The Freedom of Information Act (FOIA, pronounced “foy-ah”) is one of the most important weapons in the reporter’s arsenal. Essentially, and with lots of exceptions and exclusions, it requires the government to supply documents on request. Journalism schools offer courses on how to file a FOIA request. Many exposés of official misbehavior would be impossible without FOIA. It’s almost like a subpoena power for journalists. It’s also a tremendous burden on government agencies—and some of its biggest users are not journalists but companies trolling for commercial information about their rivals.

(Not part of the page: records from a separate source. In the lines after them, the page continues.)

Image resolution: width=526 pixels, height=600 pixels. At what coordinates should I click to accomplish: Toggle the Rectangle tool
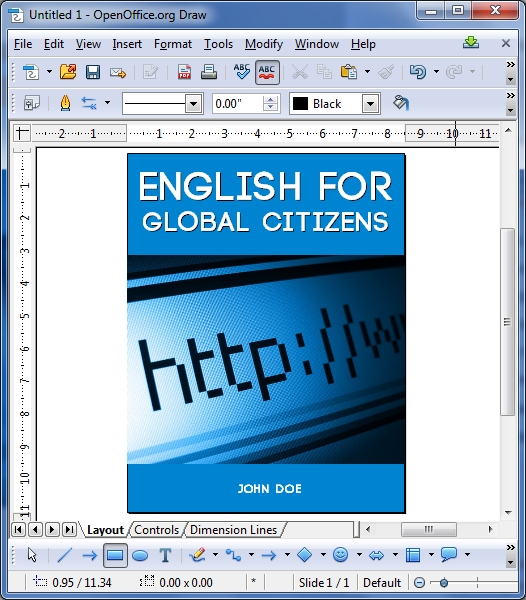[x=115, y=555]
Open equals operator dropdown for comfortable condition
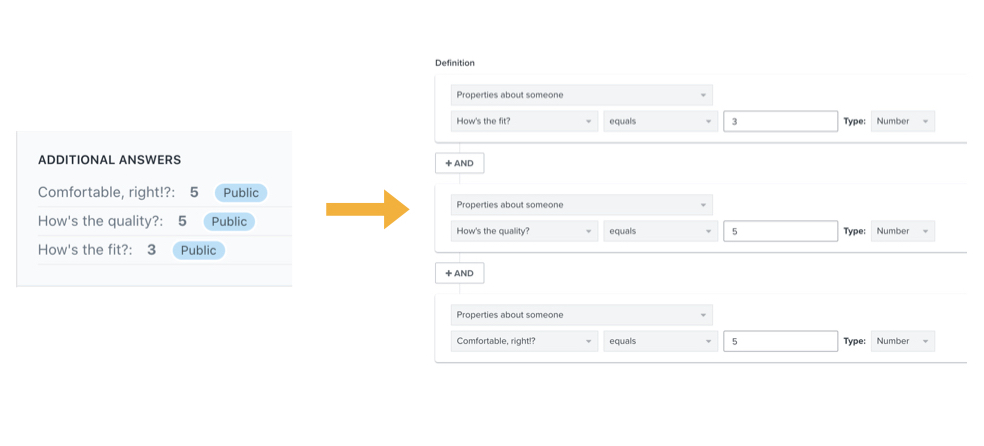984x446 pixels. [659, 341]
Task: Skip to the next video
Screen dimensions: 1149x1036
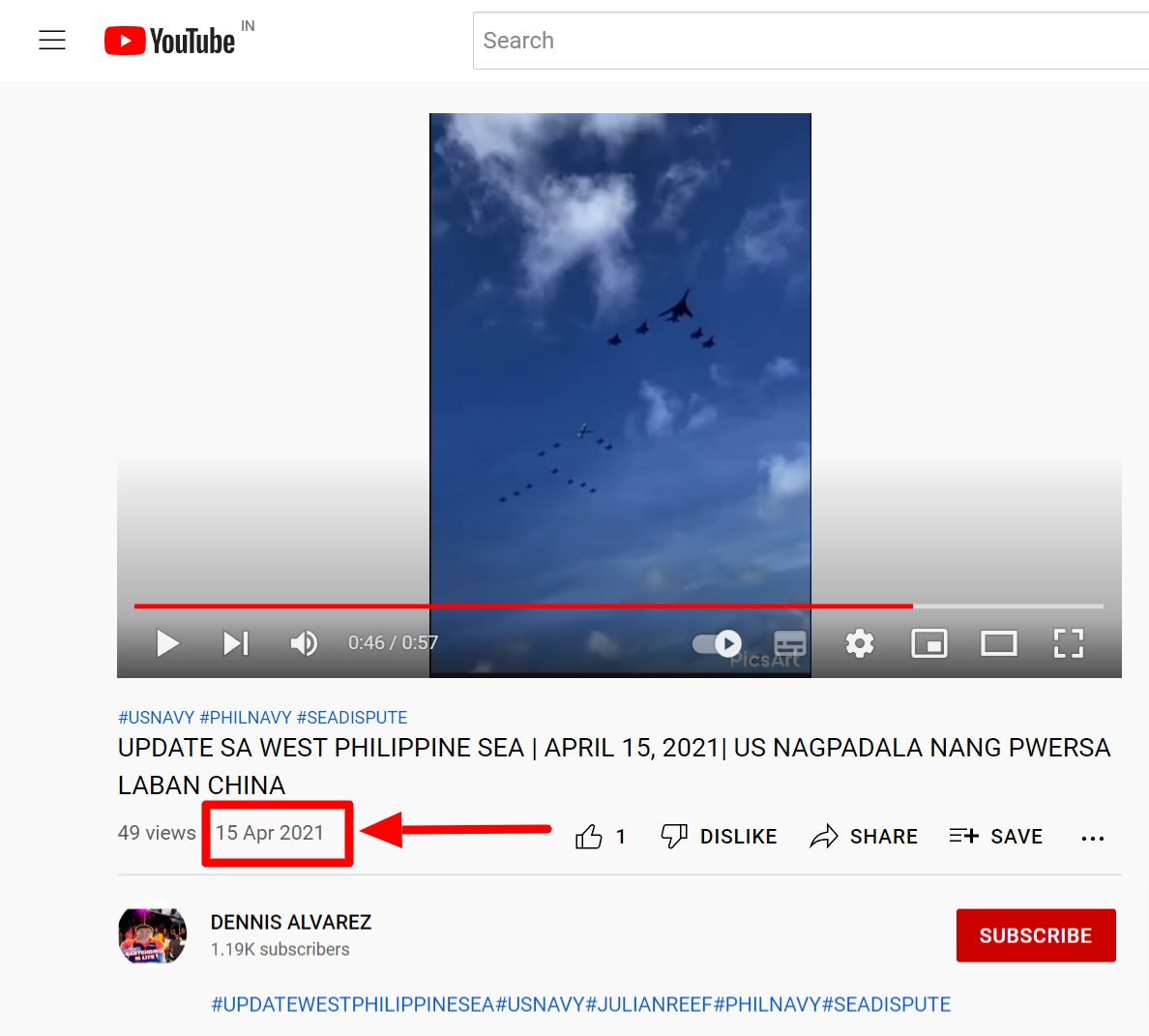Action: pos(236,644)
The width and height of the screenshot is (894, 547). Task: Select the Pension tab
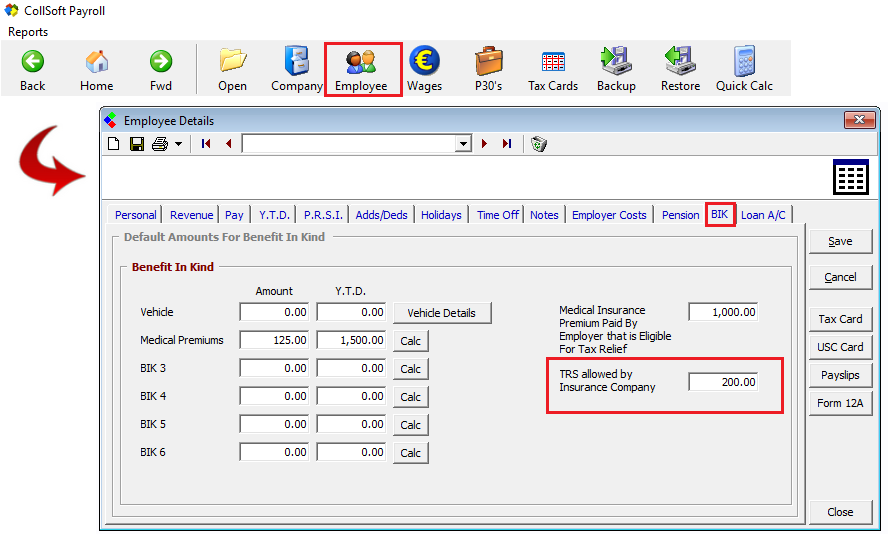click(680, 215)
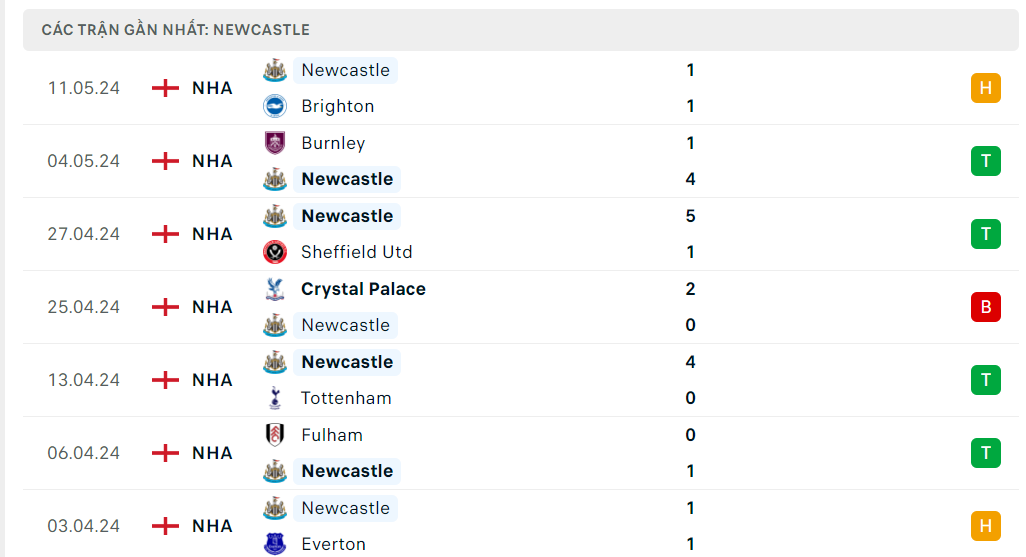Click the Burnley club crest icon
The height and width of the screenshot is (557, 1026).
(274, 143)
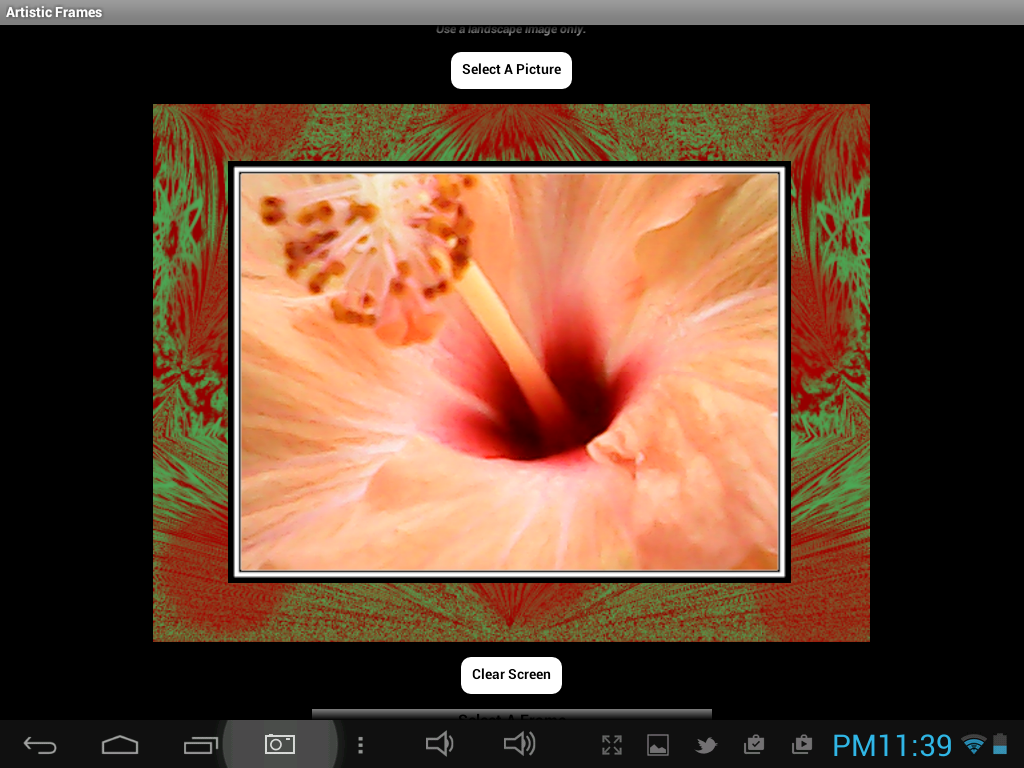This screenshot has width=1024, height=768.
Task: Go to the Android home screen
Action: [120, 745]
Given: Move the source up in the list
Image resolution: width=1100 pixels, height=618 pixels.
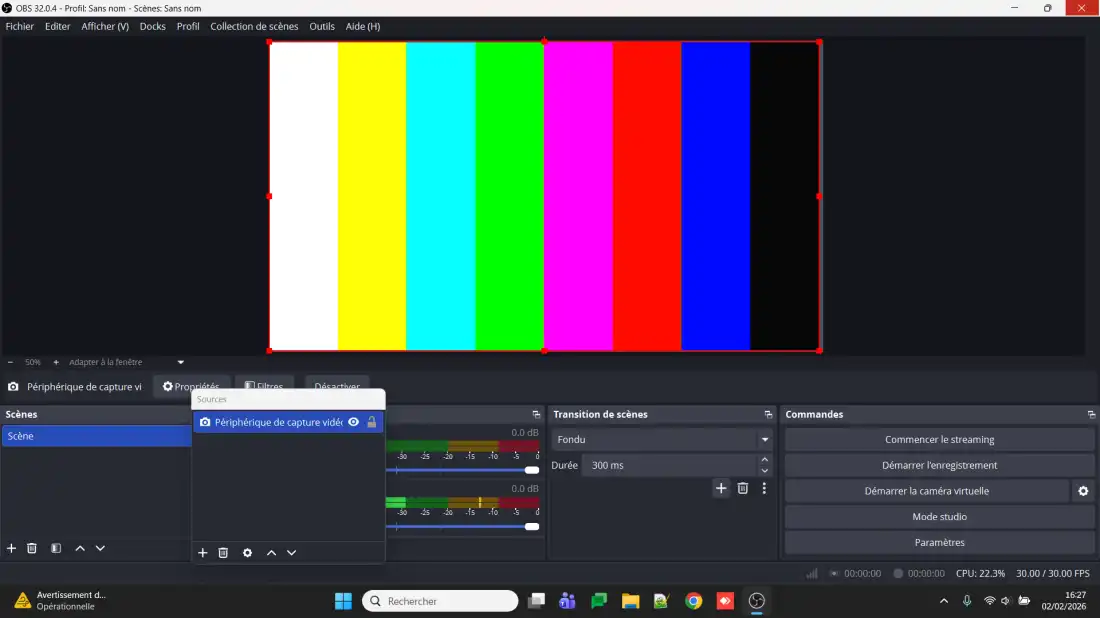Looking at the screenshot, I should (x=271, y=553).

California’s state version of FOIA is called the Public Records Act. Last fall, for reasons too boring to go into, an aide to State Attorney General (and once and possibly future governor) Jerry Brown covertly taped and transcribed a conversation with a reporter. (Taping phone conversations without the consent of everyone on the call is supposed to be illegal in California.) Several California papers requested this transcript as well as those of any other covertly taped phone conversations between journalists and the state attorney general’s office. The results included four interviews with Brown himself. Brown always “gives good quote,” as they say, and the dean of the Sacramento press corps, George Skelton of the Los Angeles Times, got a nice juicy column out of the transcripts. Nevertheless, he admitted,
it still makes me cringe. The public records act seems to be running amok when a reporter’s private interview with a public figure can be handed over to competitors … I’m no lawyer, but it seems to me that a reporter’s interview with a government official is not public business. It’s not like awarding contracts, appointing cronies or appeasing contributors.
Actually, it’s very much like all those things. An interview is a commercial transaction in which the reporter and the source each hope to gain something. Such exchanges rarely amount to anything illicit, but most FOIA requests, on all subjects, are dry holes. And many FOIA requests offend people’s sense of privacy or give succor to their enemies, rivals, or competitors. Now, Skelton knows how it feels, and he’s honest enough to say that he doesn’t like it (though in this case he benefited from it). But he never felt the law had “run amok” until it intruded (at least potentially) on his own commercial privacy.